Yes, but it's possible that the points they raised were the reason they took that side of the debate. I don't think it's really useful to question people's motives, rather than just considering their arguments.
"I don't think it's really useful to question people's motives, rather than just considering their arguments."

In an ideal world the argument should stand alone, but I find people's motives to be worth considering. Not for the usual you'll find in the media like looking for the corrupt or using those motives to dismiss their arguments. I find how people come to their beliefs to be really interesting. I can learn from the path they took even if I find the result to be broken. The danger is admiring the path and supporting the broken argument.

As to the politics. Two people interacting means that you will have politics. Humans have conflicts from the battlefield to the soapbox to the pulpit to the lecture hall.

You can easily hide bias behind good arguments. Attention to motive is how you discover this bias. Humans are notoriously awful at dealing with bias, and you're suggesting that people remove one of the only tools they have against it?
It's often very difficult to determine another person's actual motives are. In this particular case, there's no way to know whether someone takes a side because of their bias, or has a bias because their honest opinion led them to invest a personal stake in it.

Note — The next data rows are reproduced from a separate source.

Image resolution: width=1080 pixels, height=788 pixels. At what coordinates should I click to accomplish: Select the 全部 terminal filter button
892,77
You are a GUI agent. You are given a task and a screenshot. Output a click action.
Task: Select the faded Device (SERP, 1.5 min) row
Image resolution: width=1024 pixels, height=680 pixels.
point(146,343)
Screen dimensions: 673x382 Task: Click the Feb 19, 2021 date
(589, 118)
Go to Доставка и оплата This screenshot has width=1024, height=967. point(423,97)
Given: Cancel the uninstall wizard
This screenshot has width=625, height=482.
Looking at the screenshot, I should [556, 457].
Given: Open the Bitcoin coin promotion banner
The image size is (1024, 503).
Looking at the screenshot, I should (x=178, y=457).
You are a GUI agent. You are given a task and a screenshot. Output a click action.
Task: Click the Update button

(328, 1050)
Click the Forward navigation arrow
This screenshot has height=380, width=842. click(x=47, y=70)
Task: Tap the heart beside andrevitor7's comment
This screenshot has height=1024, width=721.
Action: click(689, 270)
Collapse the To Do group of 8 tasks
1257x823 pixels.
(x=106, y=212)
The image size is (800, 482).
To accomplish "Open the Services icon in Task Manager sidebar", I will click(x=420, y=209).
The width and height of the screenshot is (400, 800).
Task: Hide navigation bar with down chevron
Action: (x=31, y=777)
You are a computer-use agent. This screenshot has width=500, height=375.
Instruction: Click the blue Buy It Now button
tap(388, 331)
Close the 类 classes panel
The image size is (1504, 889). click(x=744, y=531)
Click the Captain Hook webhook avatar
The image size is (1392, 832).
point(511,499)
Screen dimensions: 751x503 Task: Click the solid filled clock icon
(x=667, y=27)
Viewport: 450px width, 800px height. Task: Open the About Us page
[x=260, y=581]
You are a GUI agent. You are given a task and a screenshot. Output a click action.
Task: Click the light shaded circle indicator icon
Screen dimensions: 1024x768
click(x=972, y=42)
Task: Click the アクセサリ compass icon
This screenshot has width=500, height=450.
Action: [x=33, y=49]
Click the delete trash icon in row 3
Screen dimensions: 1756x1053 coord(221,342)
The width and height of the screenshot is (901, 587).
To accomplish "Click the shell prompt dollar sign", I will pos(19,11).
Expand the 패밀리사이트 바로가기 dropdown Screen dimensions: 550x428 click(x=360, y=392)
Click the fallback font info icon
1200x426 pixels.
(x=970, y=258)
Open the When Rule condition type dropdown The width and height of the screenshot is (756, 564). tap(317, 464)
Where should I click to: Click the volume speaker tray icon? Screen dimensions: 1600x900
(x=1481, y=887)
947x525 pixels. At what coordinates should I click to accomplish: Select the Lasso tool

If the arguments are actually good, it doesn't matter what motivated a person to make them. Casting aspersions on motive is just a cheap way people avoid dealing with good arguments they don't like, perhaps because of subtle biases of their own.

What you describe ("hostile science" ... nice phrase) is human nature. Why would we believe this wouldn't happen among scientists?

Also, it's "chock-full" not "chuck full" (I had to look it up and I had another wrong answer for the correct spelling, so I thought it worth mentioning.)

I do understand your point here. But, as the article points out, the very thing in question here is: are we going to determine science funding solely by politics, or are there measurable, objective ways of determining where to allocate funding? If the underlying science is not testable, falsifiable, then we really are in the realm of politics and taste. One might almost say, religion.
I'll speak up for one "religious" viewpoint: it is plausible that a breakthrough in theoretical physics could lead to a technological revolution in ways we can't even imagine. Warp drives, teleporters, etc.

If we accept this premise and consider this a sensible card to play, in the spectrum of physics resource allocation (say <5%), then these theorists need to start somewhere. Physics beyond the standard model is fertile ground, as is dark matter and friends. (not-so?) Friendly competition for these marginal portions of physics funding might be a good thing.

Aside: It borders on the surreal to me that these ideas need to be taken to the public to secure funding. The amount of abstraction between popular accounts of modern physics and the math itself is profound. The language used to talk about these theories begins to sound like fairy tales.

So the difference between QLG and String Theory is that QLG seems can be proven wrong in the near future, where String Theory seems to be the kind of theory that is not experimentally provable (at least in the near future)?

Sounds like string theory people really knows how to play this game.